→ Exercise materials:
BEGIN

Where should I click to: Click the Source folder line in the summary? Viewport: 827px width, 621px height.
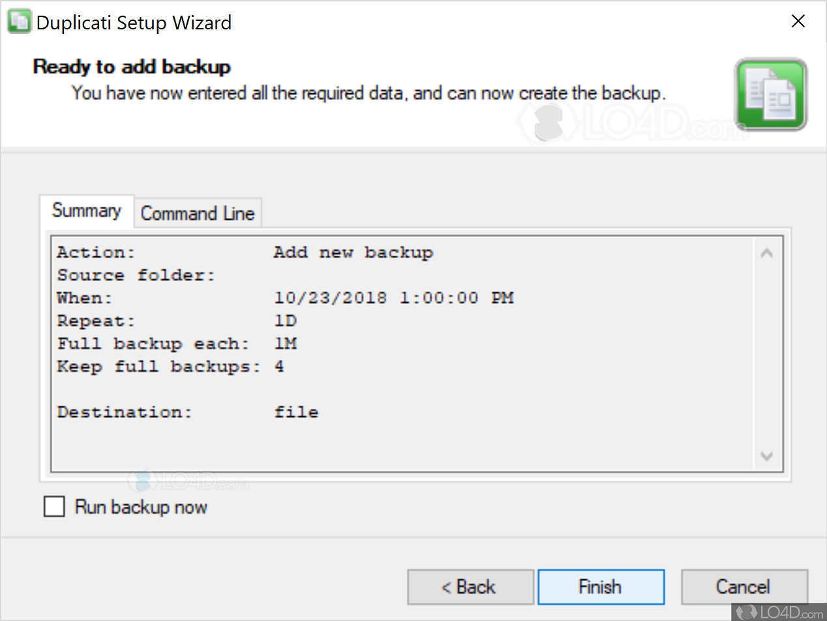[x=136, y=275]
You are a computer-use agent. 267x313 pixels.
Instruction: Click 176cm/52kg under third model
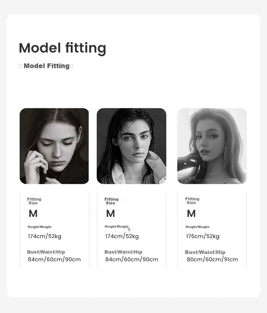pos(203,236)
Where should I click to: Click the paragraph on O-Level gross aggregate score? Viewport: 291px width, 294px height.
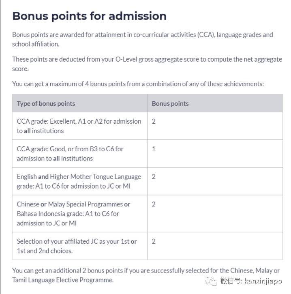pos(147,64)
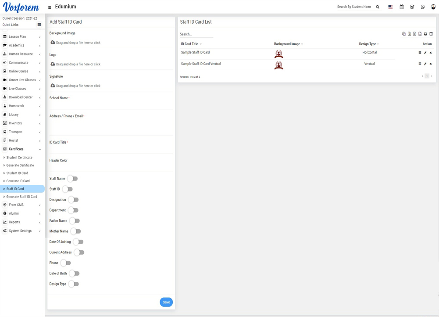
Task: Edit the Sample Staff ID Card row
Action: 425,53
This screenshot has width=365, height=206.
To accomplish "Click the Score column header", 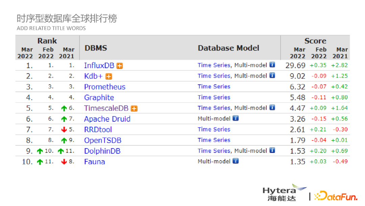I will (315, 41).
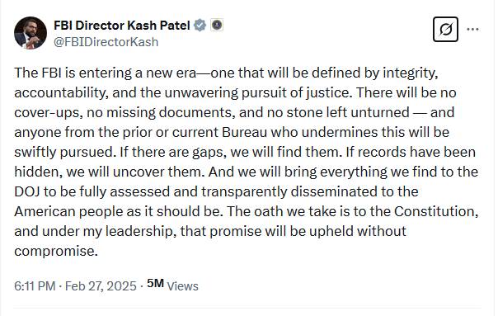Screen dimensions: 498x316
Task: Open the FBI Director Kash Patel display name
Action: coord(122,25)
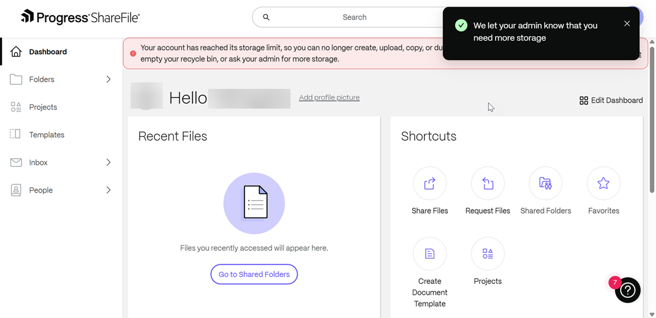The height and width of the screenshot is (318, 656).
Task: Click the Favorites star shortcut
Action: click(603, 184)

END
BEGIN

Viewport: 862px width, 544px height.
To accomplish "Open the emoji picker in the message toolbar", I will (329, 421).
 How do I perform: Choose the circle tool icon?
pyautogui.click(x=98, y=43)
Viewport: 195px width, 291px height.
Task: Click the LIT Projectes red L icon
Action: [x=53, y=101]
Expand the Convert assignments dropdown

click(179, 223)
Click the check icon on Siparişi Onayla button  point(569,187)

END

→ Problem description: Reproduce the records above exactly, but only from the line with "You are a computer-use agent. 267x313 pixels." up to and including the line with "This screenshot has width=365, height=206.". Leave the pictures out.

→ Result:
You are a computer-use agent. 267x313 pixels.
Instruction: Click 176cm/52kg under third model
pos(203,236)
Where should I click to: Click the paragraph on O-Level gross aggregate score? Viewport: 291px width, 294px height.
pos(147,64)
Task: Edit the Sample Staff ID Card row
Action: 425,53
This screenshot has width=365, height=206.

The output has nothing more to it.